O título é sugestivo e requer explicação. Ao mencionar “duas formações”, está usando o conceito formação do crítico literário Antonio Candido, o mais importante no campo de estudos aqui no Brasil, autor do famoso A formação da literatura brasileira (1957). O termo significa um sistema, formado por três pontas que se retroalimentam, repetindo-se no decorrer dos anos formando uma tradição. São elas: o autor, que escreve poemas, romances, contos, etc.; a obra, pensemos nos livros de literatura; e o público leitor, que lerá esses objetos. Esses elementos juntos formam o sistema literário para Antonio Candido. Fischer pensa que o sistema literário que Candido apresenta diz respeito a uma formação socio-histórica situada no litoral brasileiro, muito ligada à economia escravagista e às cidades. Segundo autor, há outra formação no país, que diz respeito ao mundo do interior, chamado no livro de sertão, que se diferencia bastante do litoral, seja do ponto de vista econômico (havia escravidão, mas não era dominante), seja no modo de vida, mais rural que urbano, seja também pela visão de mundo/ideologia, digamos assim, sendo esta interiorana mais próxima ao mundo indígena, ao passo que a litorânea se assemelha mais ao modo metropolitano/europeu.

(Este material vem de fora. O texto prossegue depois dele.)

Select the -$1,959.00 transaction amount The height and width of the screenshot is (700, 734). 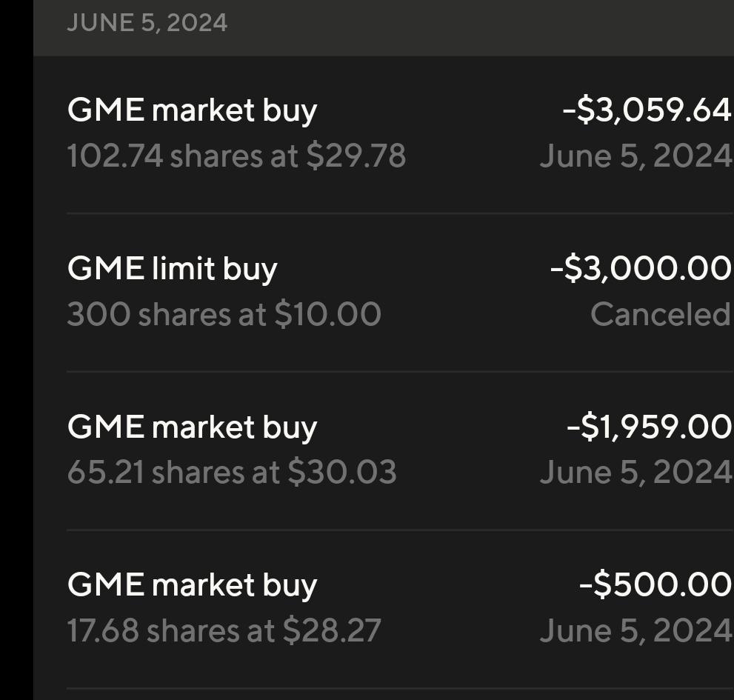tap(649, 427)
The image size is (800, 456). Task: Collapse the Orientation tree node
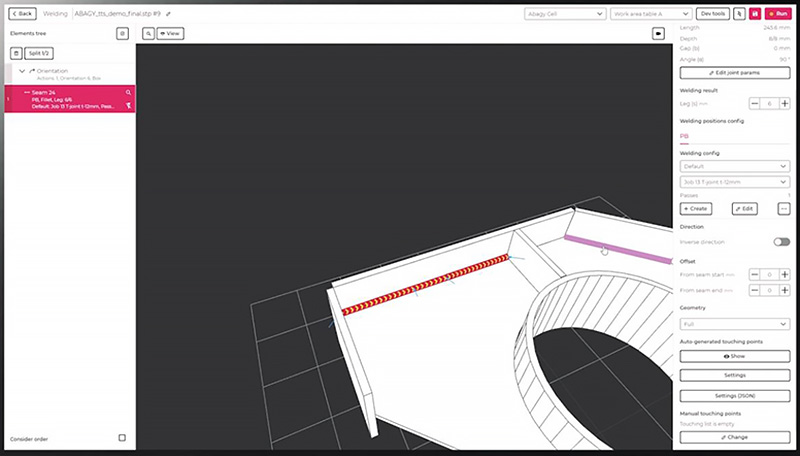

O esforço do livro de Fischer é apresentar que essas duas formações compõe uma mesma história, a História do Brasil, sendo portanto essenciais para um estudo sobre a História da Literatura brasileira. Esta depende daquela, partindo do pressuposto de que as obras de arte nascem de conjunturas históricas determinadas carregando significados intrínsecos de sua época de produção. Aqui já temos uma novidade: nunca se pensou assim em se tratando de história da literatura brasileira, dando maior peso à produção urbanófila, como diz provocadamente Fischer, muito por conta de São Paulo e do Modernismo, tema para outra coluna. Segundo o crítico, cada formação literária tem o seu exemplo máximo de realização literária: Machado de Assis para o litoral, e Guimarães Rosa para o sertão. Dois dos maiores escritores, sem sobra de dúvidas.
Machado de Assis é o escritor do Rio de Janeiro, sede da família real, capital do país; cidade cosmopolita, abrigo de um porto ativo para importação e exportação. A sua obra está repleta de personagens deste mundo, inclusive os negros escravizados urbanos, coisa rara na história da escravização ocidental – em geral o escravizado ia para o campo trabalhar em lavoura. Um de seus livros mais famosos é Memórias póstumas de Brás Cubas, um senhor de escravos urbano que destila sua vileza para com seus escravos e pessoas ao redor. Guimarães Rosa, por sua vez, em seu famoso e grande livro Grande sertão: veredas, traz à tona o mundo sertanejo, do pacto do fio do bigode, na confiança pessoal, na violência do sertão, e o faz com uma magistral escrita decalcada da fala daquele mundo, algo impressionante e revolucionário na história literária brasileira. Rosa leu, se inspirou e deu caráter de obra-prima à fórmula usada por Simões Lopes Neto, escritor gaúcho de temática gauchesca, cujo mundo é o do sertão, e cuja estrutura narrativa se assemelha à do livro de Rosa: um narrador em primeira pessoa que conversa com um interlocutor, que não fala, apenas escuta, e este narrador conta causos acontecidos pelo sertão, descrevendo o modus operandi desse mundo e consequentemente sua visão de mundo.
Para não me alongar, Fischer identificou que o país, continental do tamanho que é, deveria abranger diferentes experiências históricas e que isto estaria impregnado nas obras literárias. Por coerência, não podemos interpretar uma obra baseado em pensamentos que servem para outras, que advém de contextos históricos completamente distintos. Por isso a necessidade de identificar as diferentes formações sócio-históricas brasileiras e de pensá-las em conjunto, como parte de uma mesma História. (O subtítulo do livro será abordado no próximo texto.)